▶ **TEXTE**
○ ○ ○ ○
La parole est à M. Michel Savin.
M. Michel Savin. Cet amendement a pour objet d’intégrer dans la loi un principe de déploiement prioritaire de l’accès internet très haut débit vers les territoires à forts enjeux touristiques situés en zone de montagne, ainsi que vers les territoires à fort potentiel de développement économique.
Un rapport publié en novembre 2012 par la Délégation interministérielle à l’aménagement du territoire et à l’attractivité régionale, consacré aux spécificités du déploiement des réseaux haut et très haut débit en zones de montagne, relevait déjà que le tourisme est un secteur d’activité clé des zones de massif, dans lequel les gains apportés par le haut et le très haut débit sont évidents.
Le rapport mettait également clairement en évidence que le développement économique fait lui aussi partie des enjeux clés du développement des zones de montagne.
Mme la présidente. Quel est l’avis de la commission ?
M. Cyril Pellevat, rapporteur. Nous sommes circonspects sur l’ajout de cette précision.
D’une part, plusieurs dispositifs permettent déjà, en pratique, de prioriser les territoires touristiques ou à fort développement économique. Le cahier des charges du plan France très haut débit et le programme des 1 300 sites de téléphonie mobile hors centre-bourg ciblent ainsi certaines zones de ce type.
D’autre part, je ne sais pas s’il est souhaitable que le législateur inscrive dans la loi une telle priorité, car cela revient, dans une certaine mesure, à soutenir la couverture de zones déjà dynamiques plutôt que d’autres territoires en difficulté et fragiles, pour lesquels la plus-value du très haut débit est souvent plus élevée.
Mme Éliane Giraud. Très juste !
M. Cyril Pellevat, rapporteur. Est-on en train de dire aux habitants de ces territoires moins dynamiques qu’ils seront desservis plus tard, problème qui vient s’ajouter à ceux qu’ils rencontrent déjà ?
Le vote de cet amendement serait donc un signal discutable en termes d’aménagement du territoire, dont la vocation est de compenser les inégalités territoriales existantes.
Je préfère que l’État et les collectivités territoriales adaptent leurs priorités selon les besoins de chaque territoire.
Les mêmes arguments valent pour l’amendement n° 237.
La commission sollicite donc le retrait de ces amendements. À défaut, elle émettra un avis défavorable.
Mme la présidente. Quel est l’avis du Gouvernement ?
M. Jean-Michel Baylet, ministre. J’ai l’impression qu’il y a une incompréhension : ce sont tout de même les collectivités territoriales – certes, avec le soutien de l’État – qui fixent la nature et le rythme de réalisation de leurs projets de réseaux à très haut débit !
○ ○ ○ ○
▶ **ENTRÉES FOURNIES**

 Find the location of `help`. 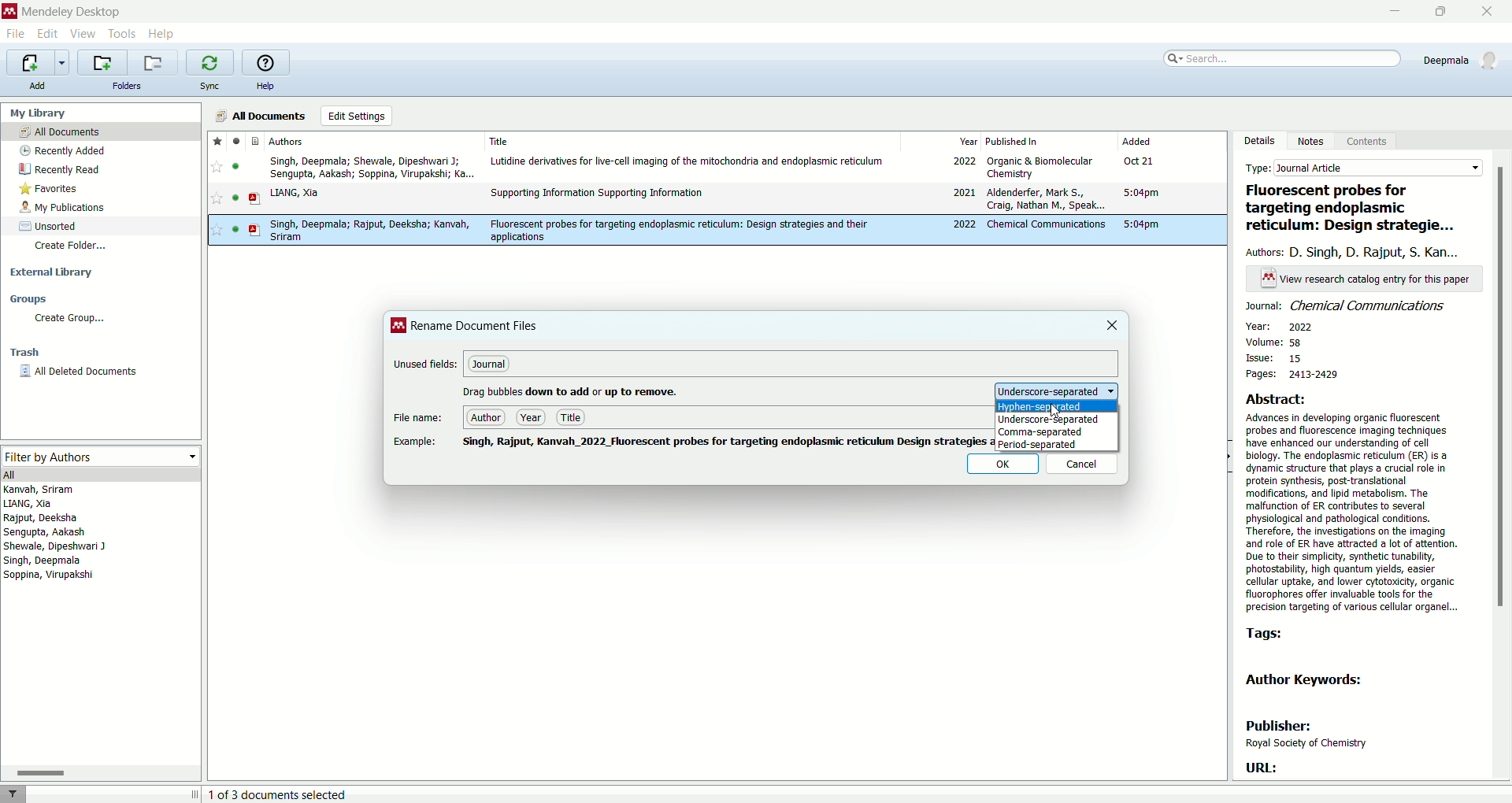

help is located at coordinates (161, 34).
○ ○ ○ ○
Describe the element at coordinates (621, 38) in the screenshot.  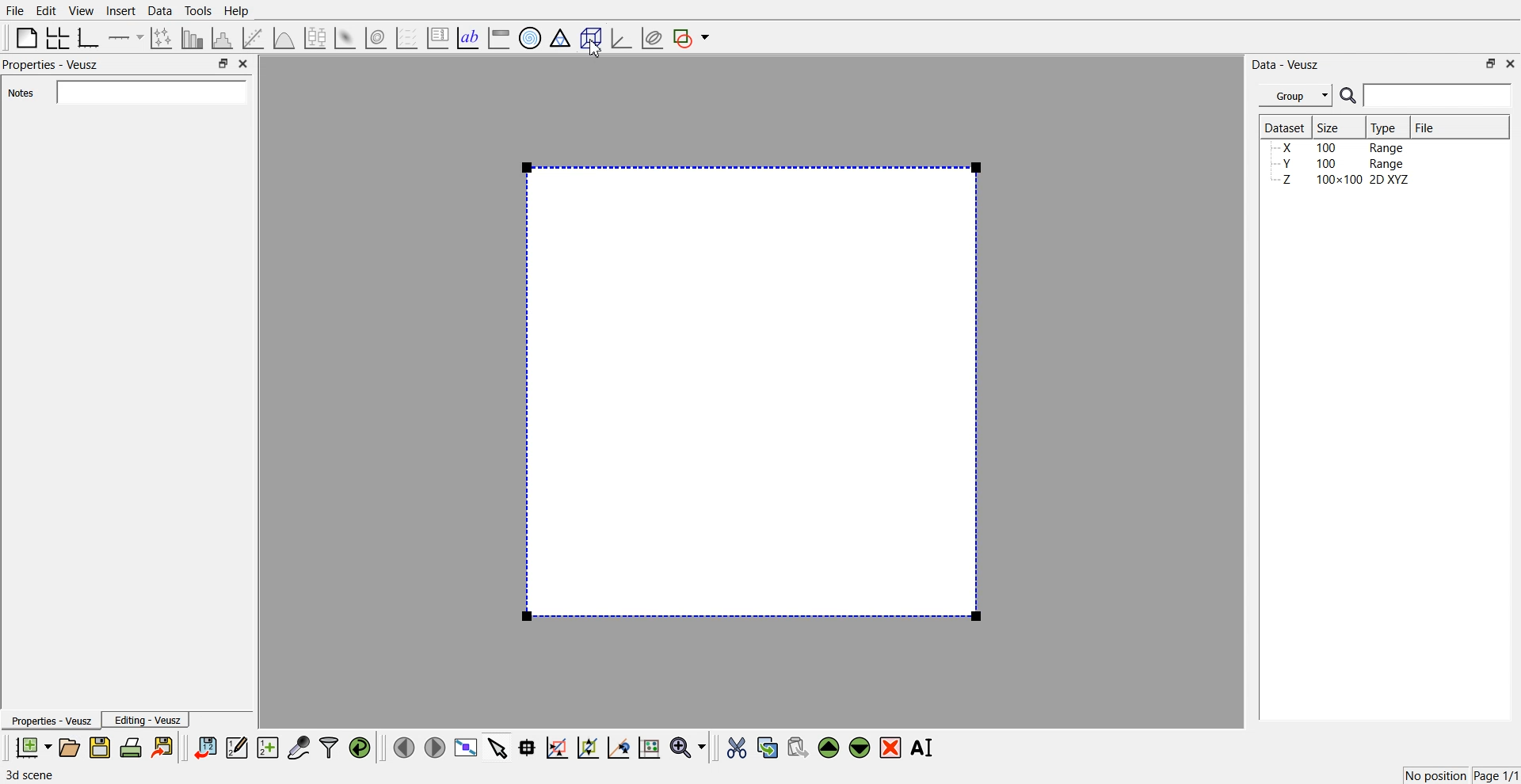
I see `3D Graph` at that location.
○ ○ ○ ○
▶ **TRAVAIL DEMANDÉ**
Donnez la suite du débat sur le très haut débit en zone de montagne, à partir de sa dernière phrase. Les entrées proviennent d'une autre source que le texte.

▶ **RÉSULTAT OBTENU**
L’État fixe un cadre global et apporte un accompagnement sur les plans opérationnel et financier. À ce jour, déjà soixante-douze dossiers ont été acceptés, quatre-vingt-trois départements et collectivités outre-mer bénéficient d’un accord et vingt et un départements ont signé une convention définitive. L’État consacre beaucoup d’argent à cet accompagnement.
Toutefois, pour ce qui concerne la possibilité d’un déploiement prioritaire de l’accès internet très haut débit vers les territoires à enjeux touristiques, situés, en l’occurrence, en zones de montagne, je rappelle que les projets de réseaux d’initiative publique sont portés par les collectivités ou leurs groupements, qui décident seuls de la priorité des déploiements, en fonction de leurs paramètres propres.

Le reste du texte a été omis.